July 5: Psalm 137

Chris Donato
The concept of "covenant" is rightly deemed in our circles to be a central interpretive principle of Scripture and Israel's history. It also envelopes the believer's entire earthly pilgrimage (see Deut. 6:4-9). Nevertheless, the idea remains confusing for many. 

Simply put, with respect to redemption, God's covenant with man is gracious and everlasting, resting on his oath that should it fail, he will be torn in two (Gen. 15; cf. Jer. 34:18). However, this simple early covenant grows more complex as the biblical narrative continues. By the time we reach 1 Samuel 12, we see provisos upon which the fulfillment of the covenant seems to rest. How are we to understand God's conditions? We ignore them only at our peril. 
Herein lies the tension: If the covenant of grace is eternal, why does God impose stipulations? Is the fulfillment of the covenant at risk? In one sense, yes--the stakes are the very blessings of the covenant itself: "For Yahweh will not forsake his people, for his great name's sake . . . . But if you still do wickedly, you shall be swept away" (1 Sam. 12:22, 25). Though the covenant will see its end (Gen. 17:7-8), and while we can be sure that God will direct it toward its goal, we have no right to such certainty if we practice lawlessness (Matt. 7:21-23).

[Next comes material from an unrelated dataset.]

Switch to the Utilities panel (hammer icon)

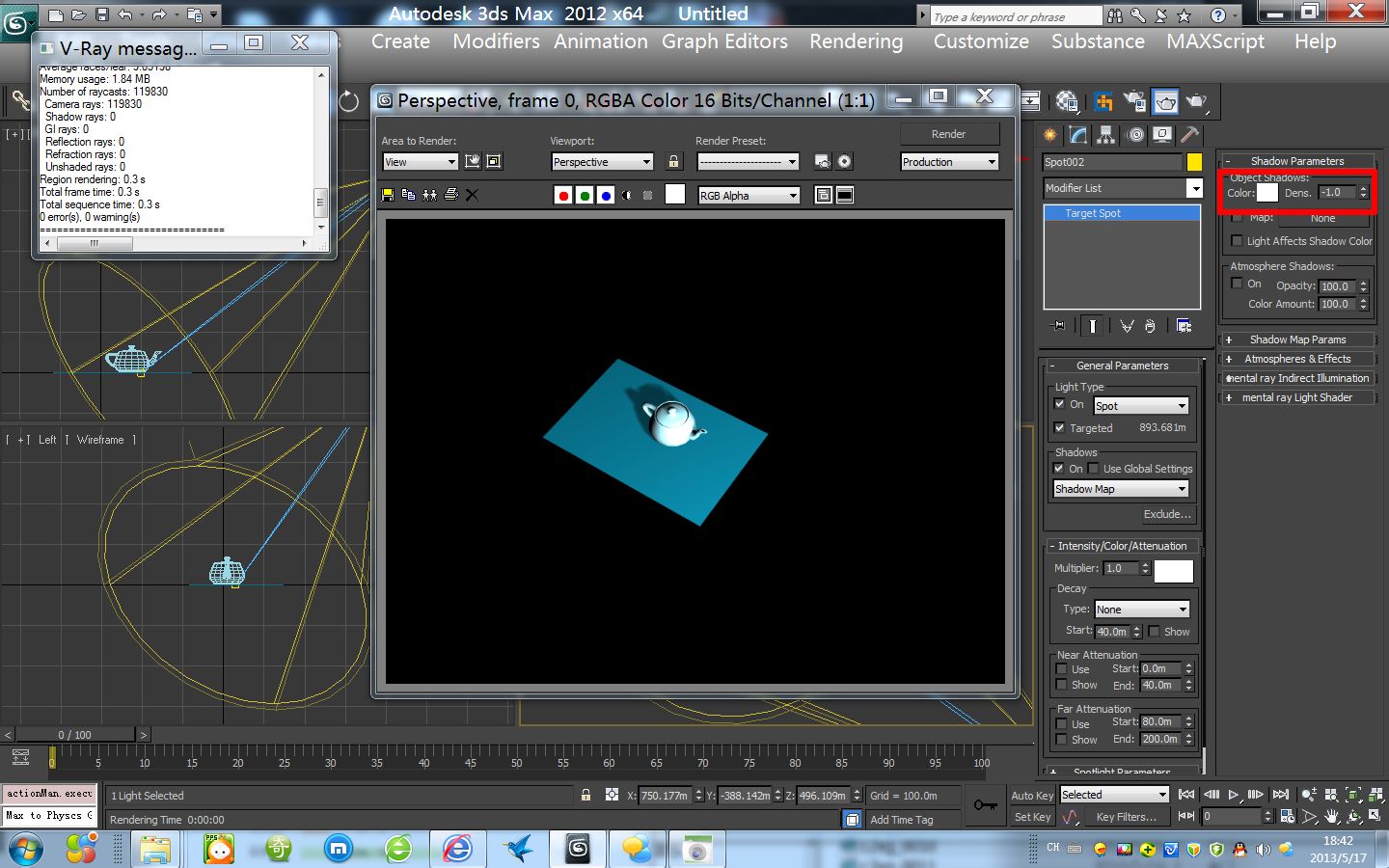click(x=1191, y=134)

Perhaps the greatest tension of all now comes to the fore--our inevitable failure to keep the conditions of this covenant. Who, then, "will put security for me?" (Job 17:3). Praise be to God there is an answer. Our security is in the risen Christ, who met all the conditions on our behalf with his perfect loyalty and obedience. Even further, his work established covenant living for us: we take seriously the conditions of the covenant and strive, not to gain salvation, not to get God to love us, but to live accordingly in covenant with our Creator and Redeemer.

Failing in this secures our citizenship in that dismal city of ruin where the Tower of Babel stands, where its kings exclaim, "Is this not great Babylon, that I have built . . . by my mighty power?" (Dan. 4:30), and its depraved inhabitants respond, "We have no king but Caesar" (John 19:15). Instead, let us this day, along with the psalmist in ancient days, make citizenship in the heavenly Jerusalem our greatest joy (Ps. 137:6).